### PROBLEM TO SOLVE
Duplicate the items from the line containing "Viewport: 858px width, 512px" up to and including the line containing "click(x=771, y=293)", reproducing each line exactly.

### DATASET
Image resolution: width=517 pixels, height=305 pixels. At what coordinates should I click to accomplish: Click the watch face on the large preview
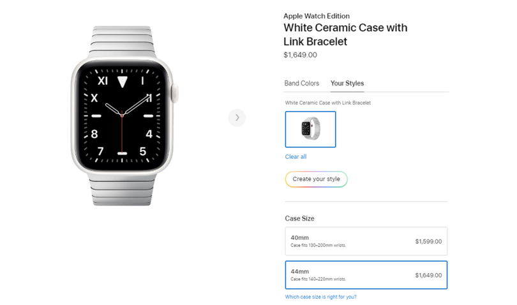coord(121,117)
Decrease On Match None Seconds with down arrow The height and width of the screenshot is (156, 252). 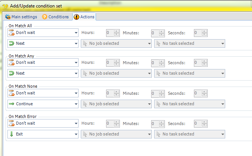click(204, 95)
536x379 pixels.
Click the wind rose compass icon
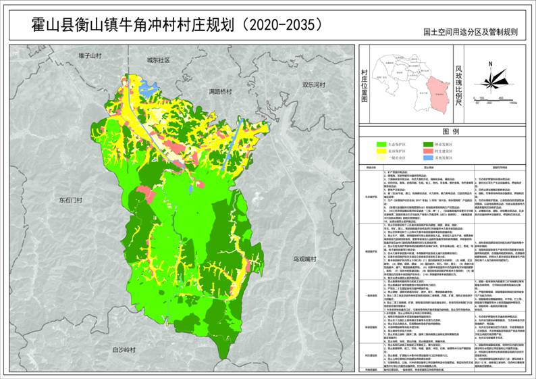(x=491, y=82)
--
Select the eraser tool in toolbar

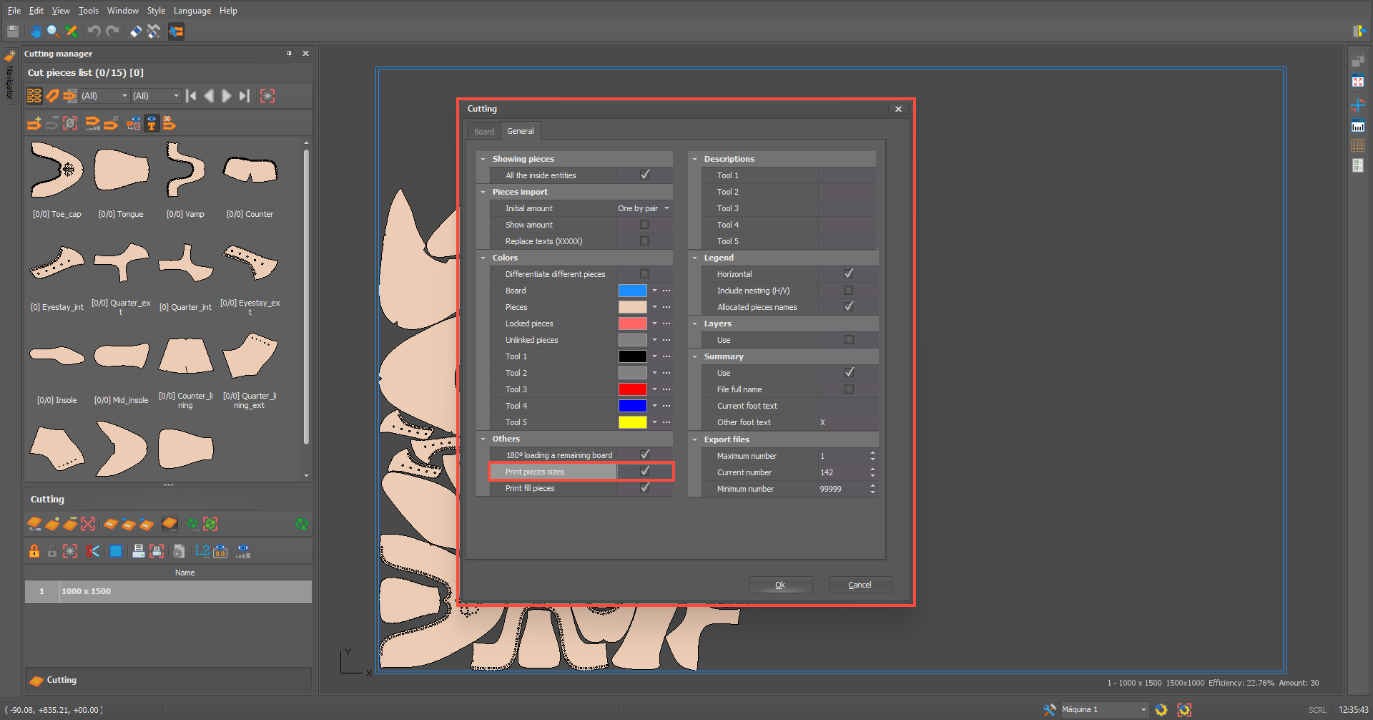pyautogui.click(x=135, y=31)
==
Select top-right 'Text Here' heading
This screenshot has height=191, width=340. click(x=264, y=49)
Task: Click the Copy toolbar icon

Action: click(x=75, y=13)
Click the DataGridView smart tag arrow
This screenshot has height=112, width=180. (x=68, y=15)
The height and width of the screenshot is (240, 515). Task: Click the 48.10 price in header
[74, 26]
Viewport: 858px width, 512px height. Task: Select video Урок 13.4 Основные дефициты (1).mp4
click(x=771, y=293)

### EXERCISE SOLUTION
Viewport: 858px width, 512px height. Task: Select video Урок 13.4 Основные дефициты (1).mp4
click(x=771, y=293)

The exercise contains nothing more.